##### RECORD EXTRACTS

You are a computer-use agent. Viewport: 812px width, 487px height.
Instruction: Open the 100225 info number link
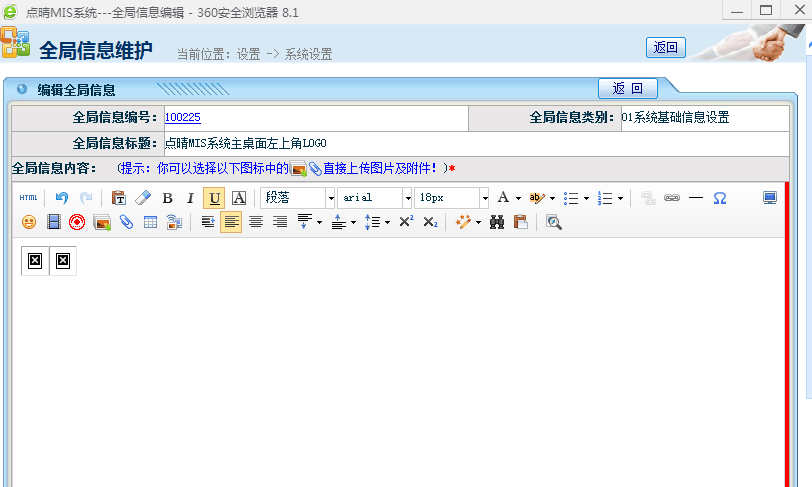point(183,118)
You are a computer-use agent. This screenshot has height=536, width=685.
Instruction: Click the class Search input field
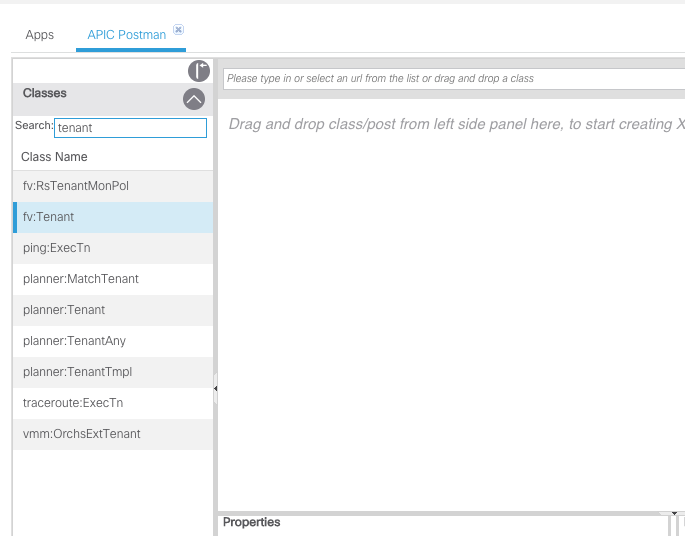(130, 128)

##########

WHAT IS REQUIRED. Reproduce the listing with "Instruction" replaced by "Directive" in every line and everything else unchanged. Omit the pictures.

TASK RESPONSE.
You are a computer-use agent. Viewport: 812px width, 487px height.
Directive: Open the 100225 info number link
point(183,118)
You are a computer-use agent. This screenshot has height=536, width=685.
Directive: Click the class Search input field
(130, 128)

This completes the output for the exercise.